• February nonfarm payrolls fell 92 thousand, missing by a wide margin the 55 thousand expected and 126 thousand gained in January (revised lower from an initial 130 thousand).   Two-month revisions cut 69 thousand jobs from previous estimates with December revised 65 thousand lower and January 4 thousand lower. Given the level of disparity between the two months (and some population adjustments in the Household Survey impacting those numbers) our recommendation is to average the two months, and you arrive at something close to static job growth to start the year.

 

  • The Household Survey, which is smaller than the Establishment Survey and thus subject to more volatility, generates the unemployment rate, labor force participation rate, etc.. In addition, today’s report carries the annual population benchmarking that reduced population levels and thus reduced the survey’s population and labor force numbers, unemployed, and employed. The trouble is the annual changes are lumped into December which makes a raw comparison between December and subsequent months problematic. Luckily, the BLS provides a table to show the post-population adjustments January and February and those monthly post-adjustment changes seem reasonable, but the numbers look odd compared to pre-adjusted totals. Confused? You should be and that’s why the market is mostly ignoring this report and trading the war news instead.

 

  • The survey reported an increase of 18 thousand people in the labor force (those employed and those not working but actively looking for employment) and a 203 thousand increase in unemployed persons. Thus, the unemployment rate ticked a tenth higher to 4.4% (4.444% unrounded vs. 4.283% in January). Several Fed officials have pointed to the stability in this rate as evidence of labor market stability so an increase will light a little concern in the pause mode group, and that’s probably the key takeaway from today’s report.

# Dataset records:
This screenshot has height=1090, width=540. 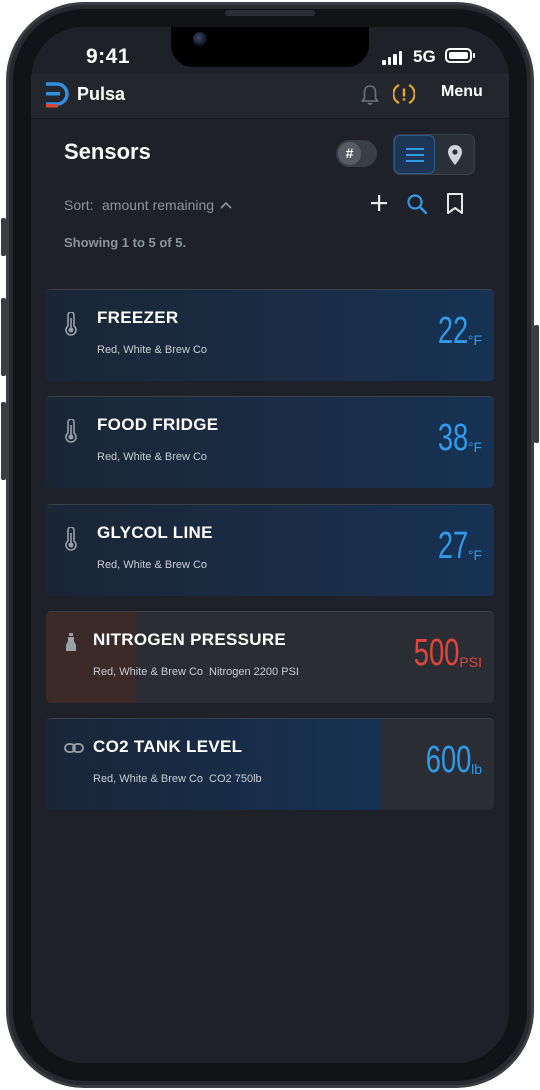 I want to click on notch, so click(x=270, y=47).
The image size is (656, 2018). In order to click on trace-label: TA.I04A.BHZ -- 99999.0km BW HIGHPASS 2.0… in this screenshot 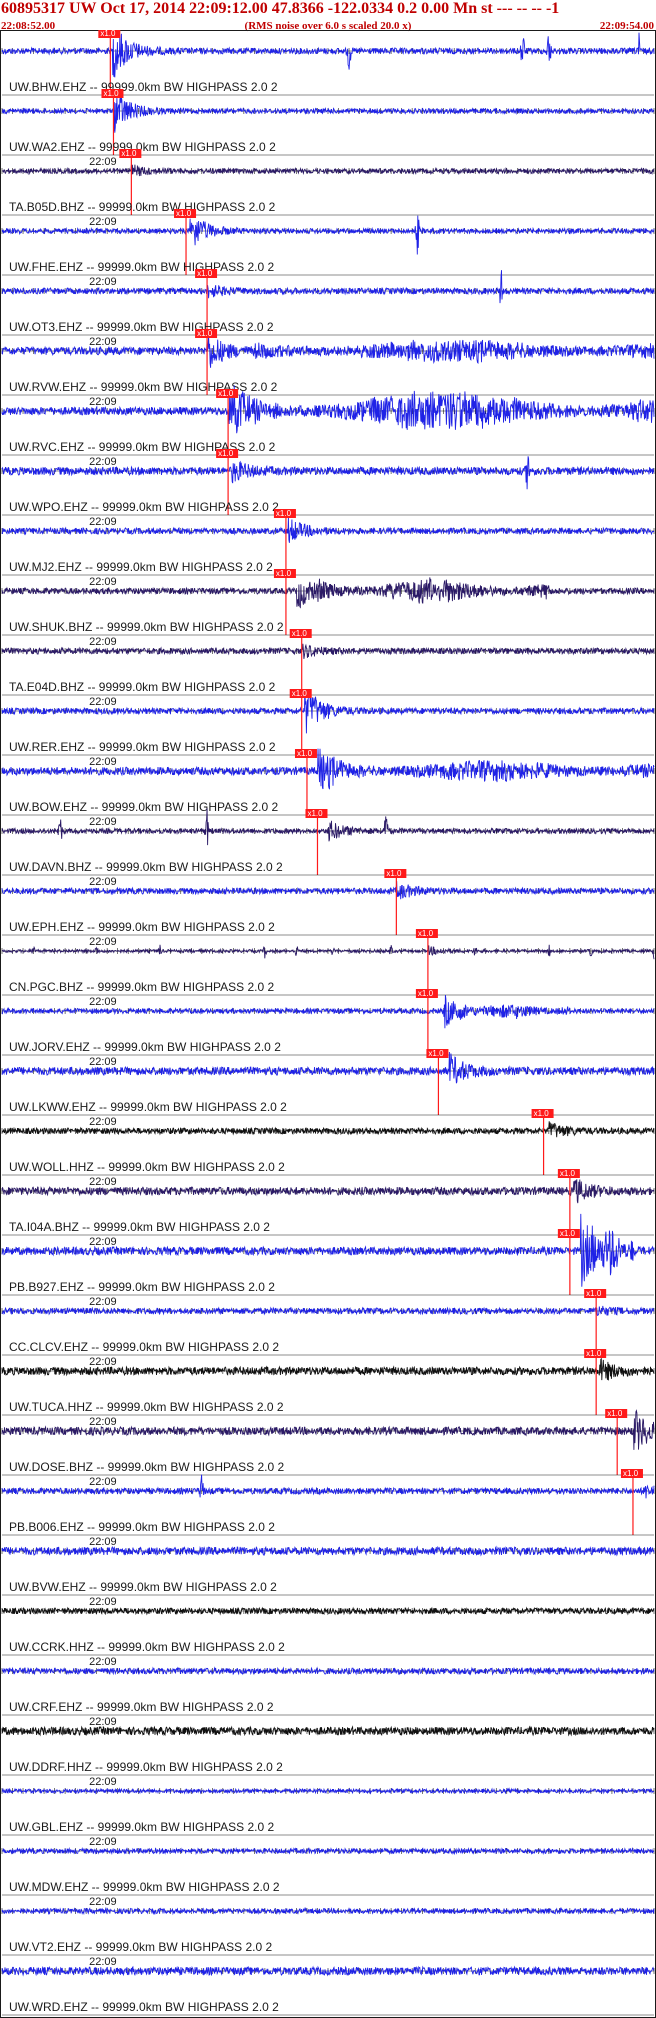, I will do `click(140, 1227)`.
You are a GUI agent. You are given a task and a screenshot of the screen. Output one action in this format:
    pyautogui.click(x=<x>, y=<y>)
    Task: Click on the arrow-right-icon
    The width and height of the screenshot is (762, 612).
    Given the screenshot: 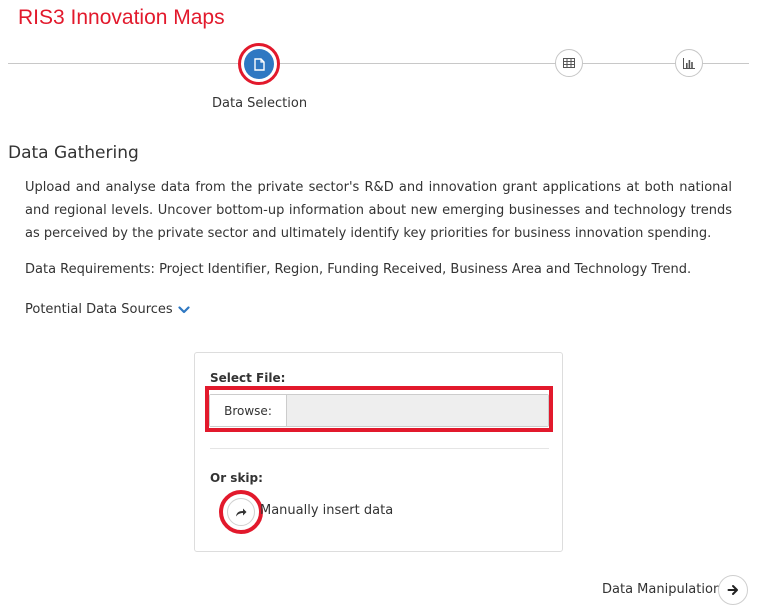 What is the action you would take?
    pyautogui.click(x=732, y=590)
    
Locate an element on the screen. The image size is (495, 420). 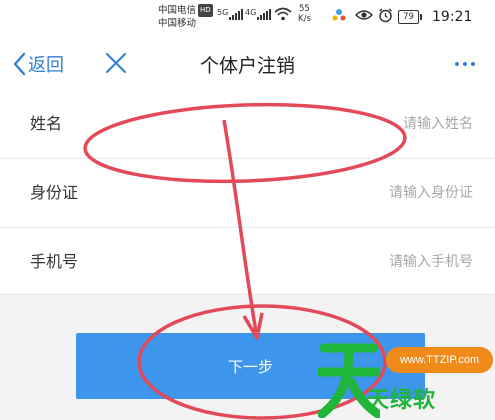
name-input is located at coordinates (363, 124).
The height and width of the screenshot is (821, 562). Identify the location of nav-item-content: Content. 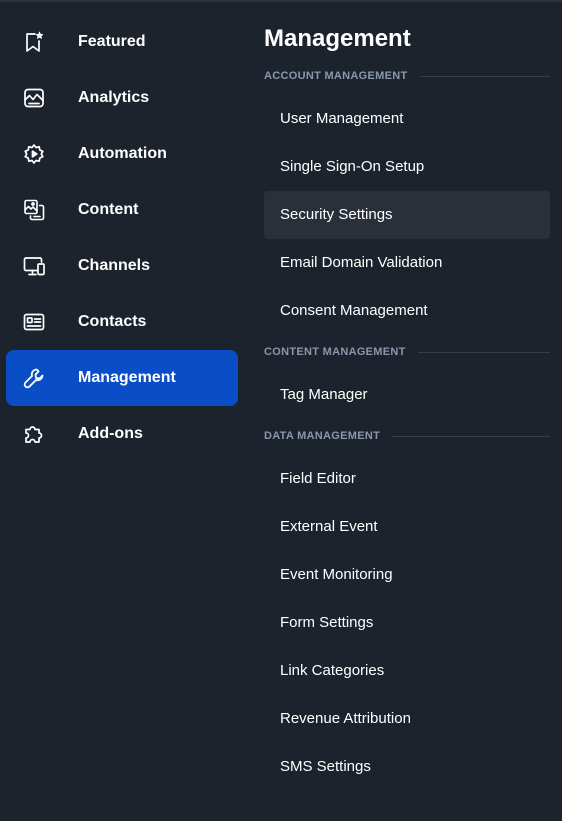
(122, 210).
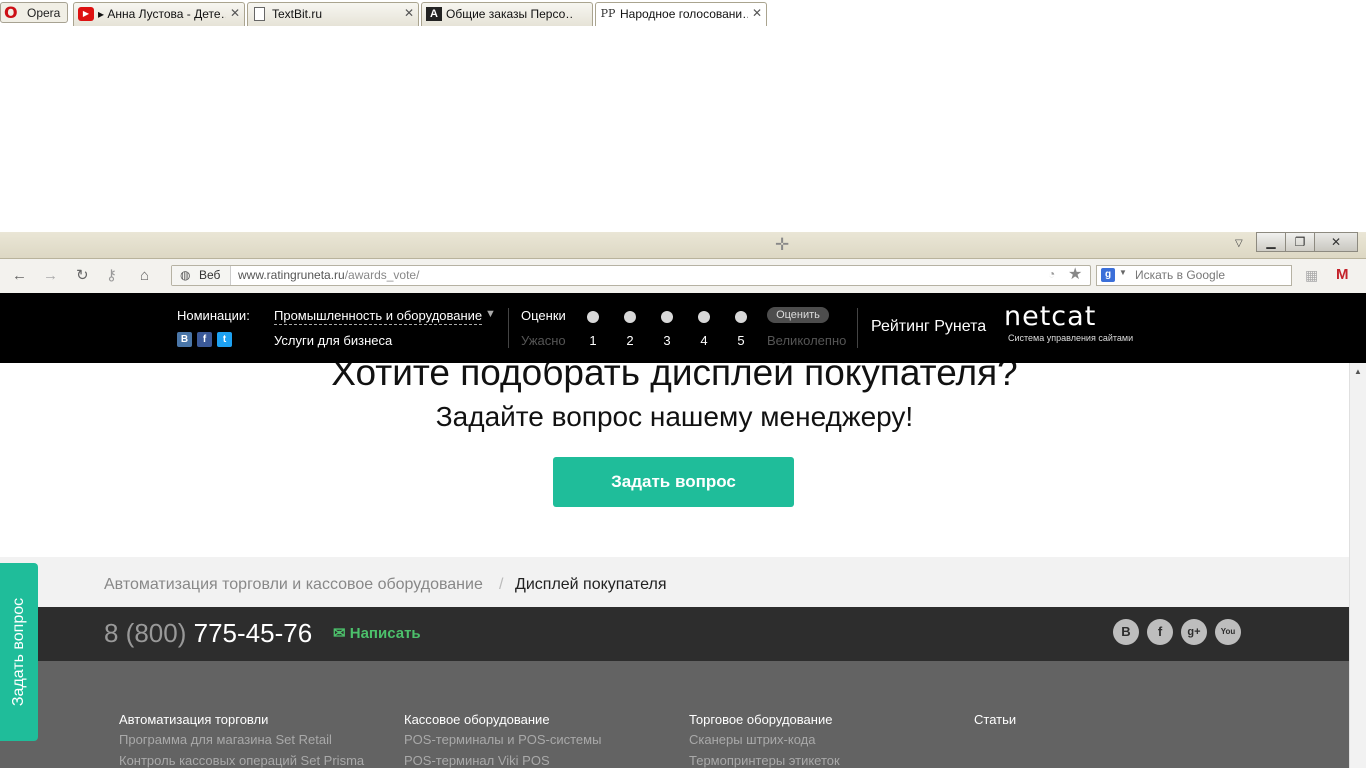  Describe the element at coordinates (194, 720) in the screenshot. I see `footer-heading: Автоматизация торговли` at that location.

# Work to complete:
A – Which months does the jobs report commentary name?
B – Can you lay out the records as a numbered list, starting at the line that has "Locate an element" and running through the end of the records, with the pictures left out?

# Activity answers:
A – February, January, and December.

B –
1. Locate an element on the screen. The image size is (495, 420). 
2. name-input is located at coordinates (363, 124).
3. The height and width of the screenshot is (821, 562). Identify the location of nav-item-content: Content. 
4. (122, 210).
5.   Describe the element at coordinates (194, 720) in the screenshot. I see `footer-heading: Автоматизация торговли` at that location.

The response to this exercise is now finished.